Downloaded books are stored locally on your machine. On Mac, you’ll find them in ~/Library/Containers/com.amazon.Kindle/Data/Library/Application Support/Kindle/My Kindle Content/. On Windows, look in My Documents\My Kindle Content\ or %LOCALAPPDATA%\Amazon\Kindle\content\.
Each book will be a folder containing an .azw or .azw3 file along with some metadata files.
Step 6: Import into Calibre
With the DeDRM plugin installed and Calibre restarted, drag the .azw or .azw3 files into your Calibre library — or use Add books to import them. The DRM is stripped automatically during the import process. There’s no separate “remove DRM” step to trigger.
If a book imports but still shows as DRM-protected when you try to convert it, something went wrong with the plugin setup. Double-check that you loaded the correct inner ZIP file and that you restarted Calibre after installing.
Step 7: Convert to Your Preferred Format
Once your book is in Calibre without DRM, you can convert it to any format: EPUB, MOBI, PDF, AZW3, or anything else Calibre supports. Right-click the book in your library, choose Convert books, pick your output format, and hit OK.
EPUB is the most universally compatible format and the best choice for reading on non-Kindle devices (Kobo, Apple Books, any e-reader running standard software).
Why Amazon Keeps Making This Harder
Amazon has been steadily tightening the screws on local book access. In recent years they removed the ability to download books directly from the Amazon website, pushing everything through the Kindle apps. They’ve introduced newer formats that are harder to work with. The direction of travel is clear: they want your library to live in their cloud, not on your device.
That’s exactly why having a local, DRM-free backup of books you’ve paid for makes sense. Kindle accounts get banned for various reasons, titles get pulled from stores, and licensing agreements between publishers and Amazon expire. Any of those events can result in books you paid for disappearing from your library.
This process is worth doing for any book you genuinely want to own.
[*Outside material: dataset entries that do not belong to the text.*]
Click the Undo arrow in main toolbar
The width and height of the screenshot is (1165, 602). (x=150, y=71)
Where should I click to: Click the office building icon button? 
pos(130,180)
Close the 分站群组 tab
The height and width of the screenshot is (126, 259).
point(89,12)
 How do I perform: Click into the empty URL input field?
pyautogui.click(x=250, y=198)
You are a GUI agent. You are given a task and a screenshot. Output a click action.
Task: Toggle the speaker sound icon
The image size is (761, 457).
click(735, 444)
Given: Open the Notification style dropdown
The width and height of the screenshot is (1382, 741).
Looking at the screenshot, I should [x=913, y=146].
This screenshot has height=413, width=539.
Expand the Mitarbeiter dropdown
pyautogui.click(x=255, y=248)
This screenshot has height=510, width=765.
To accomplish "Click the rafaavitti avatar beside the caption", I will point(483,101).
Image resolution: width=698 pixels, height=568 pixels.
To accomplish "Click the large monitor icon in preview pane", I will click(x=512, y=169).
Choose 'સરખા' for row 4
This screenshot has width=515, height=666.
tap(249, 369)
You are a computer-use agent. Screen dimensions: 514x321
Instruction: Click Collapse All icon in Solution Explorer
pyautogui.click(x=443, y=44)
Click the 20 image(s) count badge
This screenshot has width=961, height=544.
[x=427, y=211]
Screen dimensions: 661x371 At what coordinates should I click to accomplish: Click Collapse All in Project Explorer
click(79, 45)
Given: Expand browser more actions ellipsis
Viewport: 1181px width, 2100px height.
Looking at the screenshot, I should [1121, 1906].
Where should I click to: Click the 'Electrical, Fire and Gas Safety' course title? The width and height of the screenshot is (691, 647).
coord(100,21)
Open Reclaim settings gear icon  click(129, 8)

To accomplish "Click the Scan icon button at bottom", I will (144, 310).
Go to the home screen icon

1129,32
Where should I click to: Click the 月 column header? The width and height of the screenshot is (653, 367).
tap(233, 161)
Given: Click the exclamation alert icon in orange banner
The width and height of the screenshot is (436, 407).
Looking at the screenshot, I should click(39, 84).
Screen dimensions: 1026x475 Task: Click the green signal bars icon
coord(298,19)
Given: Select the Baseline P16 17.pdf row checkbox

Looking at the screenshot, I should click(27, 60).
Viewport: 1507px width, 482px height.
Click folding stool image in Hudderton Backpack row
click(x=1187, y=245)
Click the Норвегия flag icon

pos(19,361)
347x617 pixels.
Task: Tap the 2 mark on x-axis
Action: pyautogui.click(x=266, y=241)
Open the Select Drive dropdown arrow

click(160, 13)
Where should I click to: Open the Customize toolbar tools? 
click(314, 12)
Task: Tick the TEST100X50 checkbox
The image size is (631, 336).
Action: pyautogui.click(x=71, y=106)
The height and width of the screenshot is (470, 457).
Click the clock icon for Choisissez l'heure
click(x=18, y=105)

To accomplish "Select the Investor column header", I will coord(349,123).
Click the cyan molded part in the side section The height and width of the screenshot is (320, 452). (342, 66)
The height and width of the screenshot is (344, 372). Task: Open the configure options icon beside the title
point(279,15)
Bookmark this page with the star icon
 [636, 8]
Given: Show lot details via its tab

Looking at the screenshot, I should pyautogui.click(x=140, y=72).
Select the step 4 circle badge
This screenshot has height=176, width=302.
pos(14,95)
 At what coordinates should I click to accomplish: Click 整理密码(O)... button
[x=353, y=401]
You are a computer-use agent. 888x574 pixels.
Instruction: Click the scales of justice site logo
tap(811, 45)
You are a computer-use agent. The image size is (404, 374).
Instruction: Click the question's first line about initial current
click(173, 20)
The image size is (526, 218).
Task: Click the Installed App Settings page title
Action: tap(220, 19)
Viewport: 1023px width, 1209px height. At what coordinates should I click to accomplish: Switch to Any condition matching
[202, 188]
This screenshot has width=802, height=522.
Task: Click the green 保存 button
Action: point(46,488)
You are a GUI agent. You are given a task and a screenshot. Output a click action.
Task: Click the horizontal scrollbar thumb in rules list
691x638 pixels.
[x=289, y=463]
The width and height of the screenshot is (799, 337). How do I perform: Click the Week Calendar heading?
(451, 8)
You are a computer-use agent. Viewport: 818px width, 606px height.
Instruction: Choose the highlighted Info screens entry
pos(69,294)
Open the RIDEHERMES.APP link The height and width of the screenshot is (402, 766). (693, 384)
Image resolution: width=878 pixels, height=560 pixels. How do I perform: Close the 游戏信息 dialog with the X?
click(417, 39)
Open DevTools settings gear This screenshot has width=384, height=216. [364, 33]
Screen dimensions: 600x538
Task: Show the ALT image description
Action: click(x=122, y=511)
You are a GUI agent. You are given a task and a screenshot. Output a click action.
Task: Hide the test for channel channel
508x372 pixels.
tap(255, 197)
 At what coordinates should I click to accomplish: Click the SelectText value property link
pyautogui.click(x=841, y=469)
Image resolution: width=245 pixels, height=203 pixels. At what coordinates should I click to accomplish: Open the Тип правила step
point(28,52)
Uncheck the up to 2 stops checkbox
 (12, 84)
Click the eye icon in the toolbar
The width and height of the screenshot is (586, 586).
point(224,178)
Does anyone know of a current way to convert drm restricted Amazon magazine subscription files on a Mac, without the need for a virtual PC installation? Any common universal format such as epub or pdf would be nice. I don’t have a Kindle and don’t want to install some proprietary Kindle app on every device that I’d like to read on.
I find it ridiculous that Amazon offers only Kindle format for digital magazine subscriptions / requires a special Kindle app on every device you want to read on / and worst of all, if you decide to cancel your subscription you can’t even access the magazine issues that you already paid for. The main purpose of buying a guitar magazine is to have access to the guitar tabs when needed. I’d even pay more if they allowed for this. Printed copies take up a lot of space, show up damaged in the mail and aren’t as accessible as digital.
Anyway, I figured I’d mention these gripes in the off-chance someone at Amazon decides to research why people are wanting to remove their stupid drm restrictions in the first place. If anyone has any suggestions for Mac users, please do share. I’d like to make sure there’s a way before I drop money on a subscription I won’t have future access to. Thanks.
I Just tested https://www.ebook-converter.com on mac and it works, the trial version creates a pdf file with marks about buying the complete version of the converter, but it works
I’ve been doing this for years and now it has stopped working.
We need to wait for some updates or use older versions combinations. It works for me with the older versions.
In 2021 – I just went through everything I could find on removing DRM from Amazon books. and even though I have a v10 Kindle, I’m not finding any way to import to Caliber, or remove DRM, that is current and working.
Even “Download and transfer via USB” does not work.
I’m stubborn and will stop buying books on Amazon if I can’t get them into Caliber, convert to epub, load onto whatever device I want, usually my phone because that is what is with me when I get a chance to read.